Citation du 29 août 2009

Nous n'avons rien à nous que le temps.

Baltasar Gracian – l’homme universel


Séquence souvenir : l’époque de nos lointaines rentrées scolaires, quand le prof de philo préparait ses élèves à leur première dissertions, choisissant un sujet bien classique :

On a dit : l’espace est la dimension de notre puissance, le temps est celle de notre impuissance. Qu’en pensez-vous ?

Rassurez-vous, il ne s’agit pas de savoir ce que vous en pensez (d’autant que vous n’en avez peut-être rien à faire).

Non, c’est plutôt pour faire comprendre l’étonnement que peut susciter la citation de Gracian. Si le temps est ce qui nous appartient, comment se fait-il que nous soyons impuissants à le gouverner ?

Et en effet : quand on pense aux regrets que suscitent les souvenirs – rappelez-vous, ces dernières vacances, la boite de nuit au bord de la plage, la moiteur des slows avec une fille sublime, forcément sublime…

Et votre grand-père (oui, celui qu’on a rencontré il n’y a pas longtemps, le spécialiste d’Emmanuelle Arsan), ne répète-t-il pas qu’il faut ne jamais gaspiller son temps, parce que la vie est bien courte…

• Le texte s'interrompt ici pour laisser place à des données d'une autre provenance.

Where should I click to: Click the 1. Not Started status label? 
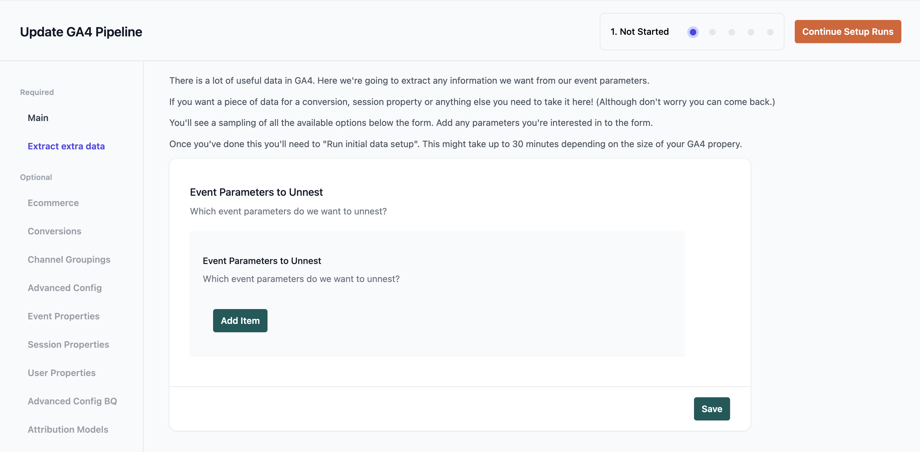click(639, 32)
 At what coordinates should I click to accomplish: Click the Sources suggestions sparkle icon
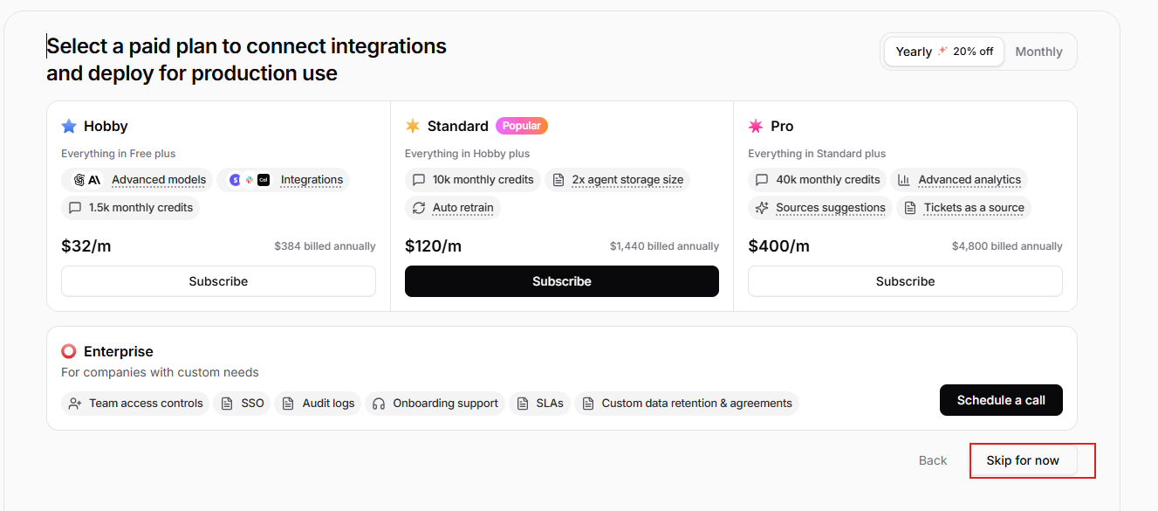coord(762,208)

Bon pas besoin de vous faire un dessin : lors que nous disons que nous avons le temps, c’est en général parce qu’il nous importe peu. Dès qu’il devient central pour notre action, alors il commence à être rétif, il file plus vite que le vent : on devine qu’il ne nous appartient pas, qu’il peu en effet nous être utile, mais sûrement pas qu’il nous obéit.

Pour illustrer cette idée le plus simple est peut-être de rappeler ce passage d’Alice au Pays des merveilles, intitulé Un thé chez les fous.

Alice arrive chez le Chapelier pour prendre le thé, et elle trouve les convives installés devant une immense table, buvant leur tasse de thé ; après l’avoir reposée, ils se décalent d’une place, prennent une nouvelle tasse qu’ils boivent à nouveau. Alice s’étonne, on lui répond que le chapelier s’est fâché avec le temps (parce que nous dit-on, il voulait marquer le temps). Du coup, le temps s’est arrêté, et désormais, c’est toujours l’heure du thé, jamais celui de faire la vaisselle.

Voilà : ça suffit pour dire que le temps nous est indispensable pour accomplir n’importe quelle action ; mais ce n’est sûrement pas suffisant pour dire qu’il nous appartient.